关于onnx的resize层

发表于 2024-12-01 分类于 DeepLearning ，基础阅读次数：

1 resize层多出了一个roi输入

我使用下面的代码编写一个简单的网络，包含conv、relu、resize层，并保存为onnx文件。

import torch
import torch.nn as nn
import torch.onnx

class SimpleModel(nn.Module):
    def __init__(self):
        super(SimpleModel, self).__init__()
        self.conv1 = nn.Conv2d(in_channels=3, out_channels=3, kernel_size=3, stride=1, padding=1)
        self.relu = nn.ReLU()
        self.upsample = nn.Upsample(scale_factor=(1, 1, 2, 2), mode='bilinear', align_corners=True)

    def forward(self, x):
        x = self.conv1(x)
        x = self.relu(x)
        x = self.upsample(x)
        return x

# 创建模型实例
model = SimpleModel()

# 创建一个虚拟输入
dummy_input = torch.randn(1, 3, 224, 224)

# 导出模型为 ONNX 文件
torch.onnx.export(
    model,                    # 模型
    dummy_input,              # 输入
    "simple_model.onnx",      # 导出路径
    opset_version=11,         # ONNX opset 版本
    input_names=['input'],    # 输入名称
    output_names=['output']   # 输出名称
)

print("Model has been exported to simple_model.onnx")

使用netron打开发现其中的resize层有点不对劲，如下面的左半部分

可以看到resize层有三个输入，分别是 X、roi、scales。
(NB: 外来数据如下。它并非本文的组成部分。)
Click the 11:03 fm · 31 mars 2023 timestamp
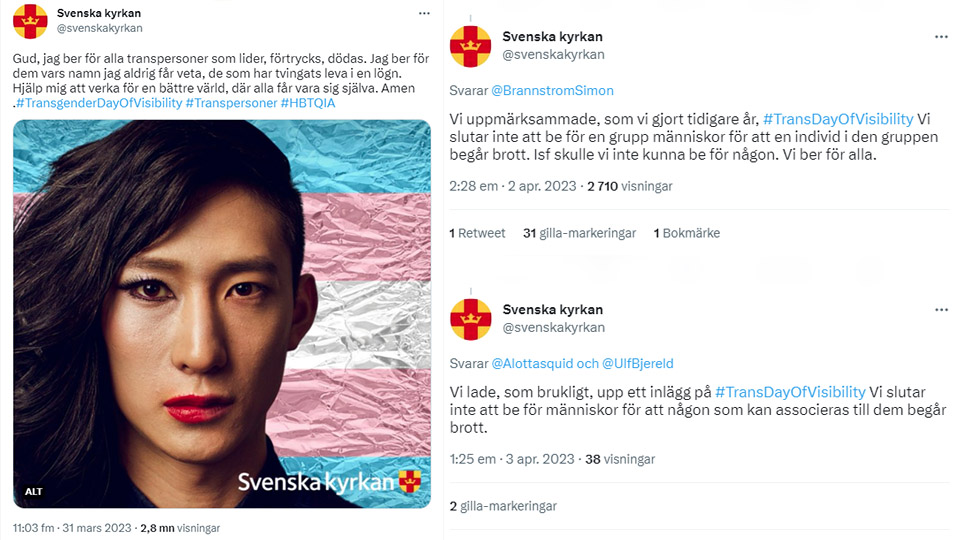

其中roi是空值。但是我在构建模型没有这个roi参数啊？哪里来的roi参数？

2 分析

原来这是和onnx的版本有关系。ONNX（Open Neural Network Exchange）是一个开放格式，用于表示深度学习和机器学习模型，使得模型可以在不同的框架之间共享。

上面代码的最后导出onnx时，就有一个参数指定这个版本。

torch.onnx.export(
    model,
    args,
    f,
    export_params=True,
    verbose=False,
    training=torch.onnx.TrainingMode.EVAL,
    input_names=None,
    output_names=None,
    operator_export_type=torch.onnx.OperatorExportTypes.ONNX,
    opset_version=None,
    do_constant_folding=True,
    dynamic_axes=None,
    keep_initializers_as_inputs=None,
    strip_doc_string=True,
    custom_opsets=None,
    enable_onnx_checker=True,
    use_external_data_format=False,
    dynamic_axes_input_output=None,
    export_modules_as_functions=False
)

opset_version 参数指定了 ONNX 运算符集的版本。每当 ONNX 发布新版本时，它可能会引入新的运算符、更新现有运算符的行为或者移除旧的运算符。因此，不同版本的 ONNX 可能支持不同的运算符集。

当你使用 torch.onnx.export 函数时，opset_version 参数决定了导出的 ONNX 模型所使用的运算符集版本。较高的 opset_version 值通常意味着你可以利用更多的 ONNX 运算符和更现代的特性，但这也意味着你可能需要确保目标 ONNX 运行时环境支持相同的 opset 版本。

下面时onnx的官网介绍不同的运算符集版本的resize层的特性，https://onnx.ai/onnx/operators/text_diff_Resize_11_13.html

从上面可以看出resize层在11和13版本的区别就是输入inputs数量的修改了。

因此修改一下上面代码中 opset_version = 14 就可以得到右侧图的正常的resize层了。也就是只有两个输入 x 和 scales。